I'm not sure what they are. I looked at a LOT of identification sites and such. Dendrology at Virginia Tech has a very helpful site for that sort of thing.
But I'm not entirely sure it looks exactly like anything.
After a while of trying to be certain on my own I get tired of searching and I figured I might as well ask. 
I wonder if I could grow new ones from the berries... Based on where I've found them so far I'm thinking they like shade...

Here's a picture of the leaves and a picture of the berries.


----------



## Allen W (Aug 2, 2008)

Here is a link to another thread looks likehttp://www.homesteadingtoday.com/showthread.php?t=378943 the same plant.


----------



## SCRancher (Jan 11, 2011)

Funny - I think that may be the same bush I'm trying to identify - I tried for an hour or so yesterday but no luck. My cows are eating it - I asked my vet and he said it was fine in moderation and he called it Hedge - not really what I was looking for LOL.

I'm looking forward to the answer as well. The berry clusters are what leads me to believe we are talking about the same bush.


----------



## millipede (May 28, 2006)

Thanks Allen...
someone in the other thread thinks it's privet.
Which, SCRancher, if true would be why your vet called it hedge maybe...
I've looked at some privets and I still don't think it looks EXACTLY like any that I've looked at so far...
and, they're not very full plants... but I guess hedges grow from pruning.
I'll keep looking
It's a pretty plant to me...


Edit:
I really hate when I'm looking at images through google or something and there's a variety of different looking plants all labled the same. It's not very helpful...
At the moment I'm leaning towards Chinese privet. I wouldn't bet my life on it but, it looks like a good possibility AND I was looking at a site here in Arkansas where they're talking about battling the stuff...
http://www.naturalheritage.com/enews/archive.aspx?mid=13099

Kind of makes me rethink my idea of purposely planting it along my driveway or something... oh well...


----------



## SCRancher (Jan 11, 2011)

After Allen's post and your post I am leaning toward Chinese or Japanese Privet.


----------



## millipede (May 28, 2006)

The Arkansas Natural Heritage Commission has a facebook page and I uploaded the pictures there.
They got back to me.


> Our botanists have confirmed that this does indeed appear to be Chinese privet (Ligustrum sinense).
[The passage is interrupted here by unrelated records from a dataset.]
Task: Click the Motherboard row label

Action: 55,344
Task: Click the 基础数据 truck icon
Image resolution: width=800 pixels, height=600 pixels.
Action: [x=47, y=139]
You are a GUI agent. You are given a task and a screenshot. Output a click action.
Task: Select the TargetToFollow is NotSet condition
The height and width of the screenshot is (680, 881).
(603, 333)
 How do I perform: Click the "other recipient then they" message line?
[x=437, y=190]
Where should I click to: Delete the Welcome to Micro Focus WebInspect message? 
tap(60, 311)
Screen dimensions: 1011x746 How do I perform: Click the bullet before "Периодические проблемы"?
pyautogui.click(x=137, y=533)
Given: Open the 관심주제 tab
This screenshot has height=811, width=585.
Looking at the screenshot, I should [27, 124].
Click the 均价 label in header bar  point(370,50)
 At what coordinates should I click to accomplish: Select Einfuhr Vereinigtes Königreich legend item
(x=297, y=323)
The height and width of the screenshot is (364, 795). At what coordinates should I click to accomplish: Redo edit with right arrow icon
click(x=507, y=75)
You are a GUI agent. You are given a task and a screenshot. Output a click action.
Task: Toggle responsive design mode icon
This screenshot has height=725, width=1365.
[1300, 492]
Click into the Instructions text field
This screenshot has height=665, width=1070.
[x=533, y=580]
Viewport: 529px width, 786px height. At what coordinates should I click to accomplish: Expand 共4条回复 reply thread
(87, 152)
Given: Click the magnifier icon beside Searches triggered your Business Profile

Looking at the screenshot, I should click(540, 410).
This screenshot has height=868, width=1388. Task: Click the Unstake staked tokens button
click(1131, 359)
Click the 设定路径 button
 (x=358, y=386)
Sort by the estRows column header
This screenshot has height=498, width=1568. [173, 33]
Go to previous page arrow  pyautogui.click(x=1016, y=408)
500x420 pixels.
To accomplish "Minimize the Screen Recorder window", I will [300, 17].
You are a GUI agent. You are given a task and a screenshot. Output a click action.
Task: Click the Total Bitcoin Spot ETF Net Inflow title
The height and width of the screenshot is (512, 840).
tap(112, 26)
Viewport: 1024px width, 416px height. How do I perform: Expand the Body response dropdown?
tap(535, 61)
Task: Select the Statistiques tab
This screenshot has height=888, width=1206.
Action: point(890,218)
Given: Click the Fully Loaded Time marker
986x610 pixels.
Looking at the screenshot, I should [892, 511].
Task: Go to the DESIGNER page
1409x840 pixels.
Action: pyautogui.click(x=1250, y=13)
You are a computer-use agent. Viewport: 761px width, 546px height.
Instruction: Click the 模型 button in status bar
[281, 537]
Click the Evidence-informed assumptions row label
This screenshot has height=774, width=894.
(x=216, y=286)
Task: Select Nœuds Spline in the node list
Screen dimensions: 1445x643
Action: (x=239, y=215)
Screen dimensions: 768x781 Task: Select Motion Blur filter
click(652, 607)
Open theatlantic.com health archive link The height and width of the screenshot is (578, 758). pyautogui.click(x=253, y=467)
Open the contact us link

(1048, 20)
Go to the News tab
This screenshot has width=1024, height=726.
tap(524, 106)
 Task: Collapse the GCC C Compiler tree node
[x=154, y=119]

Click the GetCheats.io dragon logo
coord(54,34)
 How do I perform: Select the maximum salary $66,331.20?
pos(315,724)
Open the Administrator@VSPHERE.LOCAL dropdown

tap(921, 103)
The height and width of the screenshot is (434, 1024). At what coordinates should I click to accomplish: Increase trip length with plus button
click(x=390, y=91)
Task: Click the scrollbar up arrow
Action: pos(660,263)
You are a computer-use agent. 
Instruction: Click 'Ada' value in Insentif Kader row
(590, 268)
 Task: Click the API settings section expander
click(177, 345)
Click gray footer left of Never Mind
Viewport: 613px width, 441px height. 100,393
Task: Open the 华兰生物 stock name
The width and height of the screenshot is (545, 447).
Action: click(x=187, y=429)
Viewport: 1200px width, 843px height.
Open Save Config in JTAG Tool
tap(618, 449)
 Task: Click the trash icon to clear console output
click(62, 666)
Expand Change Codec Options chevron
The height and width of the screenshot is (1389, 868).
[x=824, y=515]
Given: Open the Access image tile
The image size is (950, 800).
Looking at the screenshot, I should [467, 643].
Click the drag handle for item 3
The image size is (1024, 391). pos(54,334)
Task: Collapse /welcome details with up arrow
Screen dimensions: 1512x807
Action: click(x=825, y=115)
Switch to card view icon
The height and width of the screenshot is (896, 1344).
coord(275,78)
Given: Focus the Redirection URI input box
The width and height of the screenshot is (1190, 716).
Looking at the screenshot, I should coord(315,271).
They then gave me a link for more info... which turned out to be the exact link I posted here yesterday. 

It's kind of too bad. There's lots of it around here. Not much in my yard... and I was thinking of purposely planting it in a few places because I like the look of it. I like things with berries and I like things that stay green all the time. I also LOVE things that are free... so, it was nice...
but if it's a nuisance plant here in Arkansas, I don't think I'll be growing it intentionally now.
Plenty of other things I can grow


----------



## agmantoo (May 23, 2003)

Privet hedge.....kill it asap.


----------



## Ronney (Nov 26, 2004)

agmantoo said:


> Privet hedge.....kill it asap.


Second that big time. I seem to spend most of my life spraying or digging out privet. Yes, cattle and sheep will browse it but it takes over and is very hard on people who suffer from hayfever or sinus.

Cheers,
Ronnie


----------



## swamp man (Dec 25, 2005)

agmantoo said:


> Privet hedge.....kill it asap.


Yes.

Show no mercy. It's very invasive, and darned near everybody is allergic to it when it blooms out.


----------



## Ravenlost (Jul 20, 2004)

I hate that stuff! When it's blooming I can not breathe. Nasty horrible stuff. Hard to kill too. Don't think you got rid of it just by cutting it down to the ground. It will come back. 

Horrid, horrid stuff.


----------



## TacticalTrout (Jan 7, 2010)

Kill it with FIRE!!! Funny thing is it was not too long ago that I was going to post pictures here as well asking what it was. My fence line in my back yard is overrun with this stuff. I try to keep it under control as it offers some privacy and is already paid for but what I'd rather do is cut it all out, poison the runners to eradicate and plant something that is manageable. And yes this stuff makes a mess...if it's not dumping pollen it's dropping berries. It will destroy a fence if you let it.


----------



## Rockchuck (Aug 11, 2010)

millipede said:


> It's kind of too bad. There's lots of it around here. Not much in my yard... and I was thinking of purposely planting it in a few places because I like the look of it. I like things with berries and I like things that stay green all the time. I also LOVE things that are free... so, it was nice...
> but if it's a nuisance plant here in Arkansas, I don't think I'll be growing it intentionally now.
> Plenty of other things I can grow



Yes, please don't propagate Chinese Privet. Not only do they grow fast and spread out by their roots, the birds love the berries and will spread the seeds far and wide.


----------